Artist's view of the $5d$ orbital energies split by the elements $\{D_1,D_2,D_3\}$ at Ir ions in the absence of spin-orbit coupling ($\zeta =0$) (left), and the $d-p$ splitting $\mathrm{\Delta }$ Eq. (2.3) between the $\mathrm{Ir}(5d$) and $\mathrm{O}(2p$) orbitals (right).

Figure 2

Antiferromagnetic spin alignment along (1,1,0) direction in a $4\times 4{\mathrm{IrO}}_4$ cluster. The arrows represent magnetic moments within an ${\mathrm{IrO}}_2$ plane with the structure of ${\mathrm{CuO}}_2$ plane in cuprates (apical oxygens are not shown), with red arrows for iridium ions, and blue arrows for in-plane oxygen ions; the spin magnitudes are arbitrary and only the directions are relevant. Vertical and horizontal lines are only guides to the eye—they indicate ${\mathrm{IrO}}_4$ units for a better visibility of individual symmetry and unit cells within the cluster.

Figure 3

Electron occupation and spins in the multiband model for increasing $\mathrm{\Delta }\equiv -{\varepsilon }_p$ obtained in the formal ionic model without self-doping ($x=0$).
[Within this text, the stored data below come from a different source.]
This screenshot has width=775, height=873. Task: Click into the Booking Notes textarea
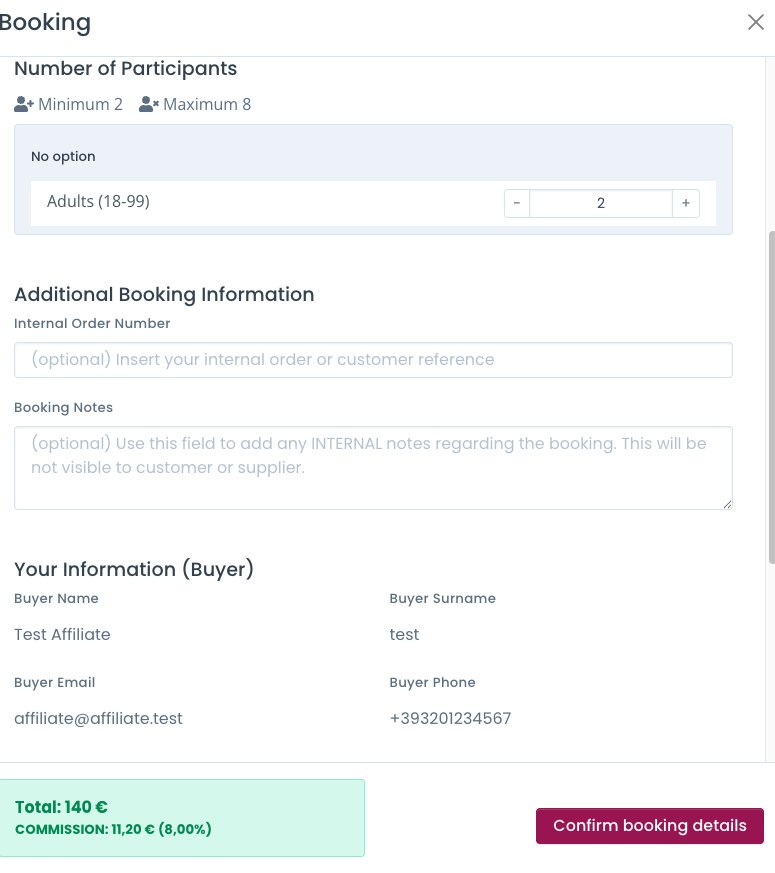tap(373, 467)
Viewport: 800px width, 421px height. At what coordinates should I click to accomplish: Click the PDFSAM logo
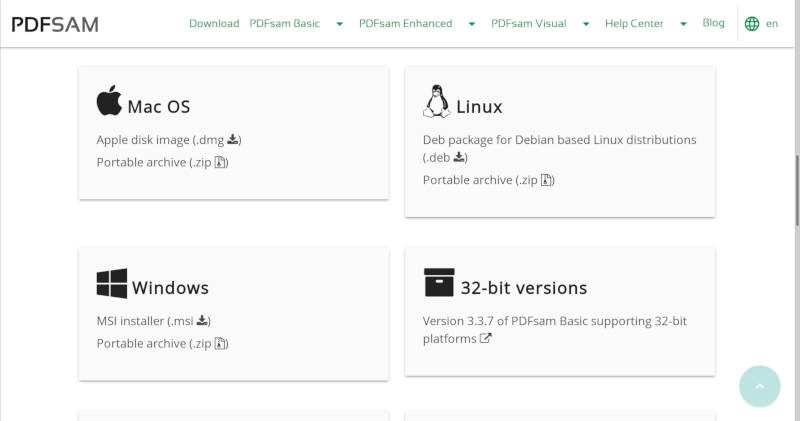tap(55, 24)
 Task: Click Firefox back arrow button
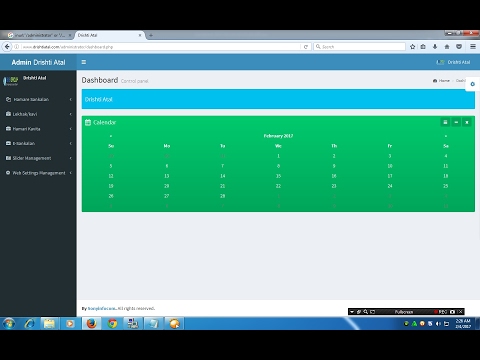pos(7,47)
The investigated ground state is insulating with AF order aligned along (1,1,0) direction. No significant orbital order was detected. Legend: data for Ir ions are represented by red lines; data for O ions are represented by blue lines; data points show electron occupation numbers in $t_{2g}$ orbitals (pluses), all $5d$ orbitals ($\times$), $2p$ orbitals at in-plane oxygens (circles), and $2p$ orbitals at apical oxygens (diamonds).

Figure 4

Electron occupations and magnetic moments in the multiband model for increasing $\mathrm{\Delta }\equiv -{\varepsilon }_p$, obtained in the realistic model with self-doping $x=1$. The investigated ground state is weakly insulating with AF order aligned along (1,1,0) direction. No significant orbital order was detected. Legend: data for Ir ions are represented by red lines; data for O ions are represented by blue lines; data points show electron occupation numbers in $t_{2g}$ orbitals (pluses), all $5d$ orbitals ($\times$), $2p$ orbitals at in-plane oxygens (circles), and $2p$ orbitals at apical oxygens (diamonds).